Bon, là c’est vrai, je prêche un peu pour ma paroisse, mais bon, sachez quand même qu’à avoir un peu trop chaque jour le nez dans le guidon, toujours entouré des mêmes collaborateurs, se développe une forte myopie qui empêche de voir pas mal de détails qui tuent. Un regard neuf et critique sur votre e-business peut sans doute s’avérer utile pour recadrer, ou juste pour se rassurer.

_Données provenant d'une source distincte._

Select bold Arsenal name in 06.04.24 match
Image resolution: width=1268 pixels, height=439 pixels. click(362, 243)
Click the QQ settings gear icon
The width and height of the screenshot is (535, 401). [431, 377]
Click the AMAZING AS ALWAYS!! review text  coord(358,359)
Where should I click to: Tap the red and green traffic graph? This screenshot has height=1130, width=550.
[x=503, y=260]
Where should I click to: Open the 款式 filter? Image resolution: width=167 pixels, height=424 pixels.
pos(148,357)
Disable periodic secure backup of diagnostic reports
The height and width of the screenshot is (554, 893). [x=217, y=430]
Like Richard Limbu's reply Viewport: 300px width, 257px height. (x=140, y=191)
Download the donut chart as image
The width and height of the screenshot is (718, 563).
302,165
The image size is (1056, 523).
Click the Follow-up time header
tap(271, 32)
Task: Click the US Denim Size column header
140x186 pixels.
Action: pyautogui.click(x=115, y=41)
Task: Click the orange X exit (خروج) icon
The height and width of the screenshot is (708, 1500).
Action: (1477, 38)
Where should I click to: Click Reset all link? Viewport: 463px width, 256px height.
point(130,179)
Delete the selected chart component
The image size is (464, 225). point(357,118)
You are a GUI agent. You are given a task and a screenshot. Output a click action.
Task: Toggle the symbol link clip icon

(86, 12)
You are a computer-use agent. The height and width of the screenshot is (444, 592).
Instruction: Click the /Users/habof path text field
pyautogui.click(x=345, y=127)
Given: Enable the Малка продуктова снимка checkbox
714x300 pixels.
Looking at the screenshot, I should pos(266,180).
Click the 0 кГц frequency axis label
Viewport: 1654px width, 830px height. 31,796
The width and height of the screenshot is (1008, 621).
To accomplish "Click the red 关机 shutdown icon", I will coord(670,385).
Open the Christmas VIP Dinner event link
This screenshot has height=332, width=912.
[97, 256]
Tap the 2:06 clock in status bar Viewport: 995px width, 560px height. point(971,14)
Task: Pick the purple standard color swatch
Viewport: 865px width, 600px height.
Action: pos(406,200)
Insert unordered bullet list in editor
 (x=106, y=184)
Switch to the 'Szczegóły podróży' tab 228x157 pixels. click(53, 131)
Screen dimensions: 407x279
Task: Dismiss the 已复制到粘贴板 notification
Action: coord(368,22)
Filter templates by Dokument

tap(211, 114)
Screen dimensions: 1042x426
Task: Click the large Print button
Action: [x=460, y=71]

4°- Je ne réduis pas trop la voilure

2009 va sans doute secouer, voire étriller pas mal de monde. Quand la tempête arrive, on a tendance à réduire la voilure pour éviter de se faire arracher le mat, on se met à la cape et on attend que ça passe. C’est un réflexe sain et salutaire: réduisez les coûts, automatisez les process et rationalisez. Mais n’oubliez pas que les investissements d’aujourd’hui sont les profits de demain. Si vous vous arrêtez de pédaler, votre bicyclette va tomber (que de métaphores … désolé !) alors, avec discernement et mesure, continuez d’investir dans votre outil pour l’améliorer et faire la différence.

5°- Je me différencie

Le Capitaine arbore une moustache digne des brigades du tigre et un collant d’un vert provocant et … c’est aussi pour ça qu’on l’aime !
Osez sortir des sentiers battus: imaginez le nouveau “killer twist” qui va booster l’expérience utilisateur sur votre site. Faites preuve d’audace et d’inventivité pour vous différencier de vos concurrents ou à défaut, faire parler de vous, en vous appuyant sur les nombreux relais du buzz.

Bonne année !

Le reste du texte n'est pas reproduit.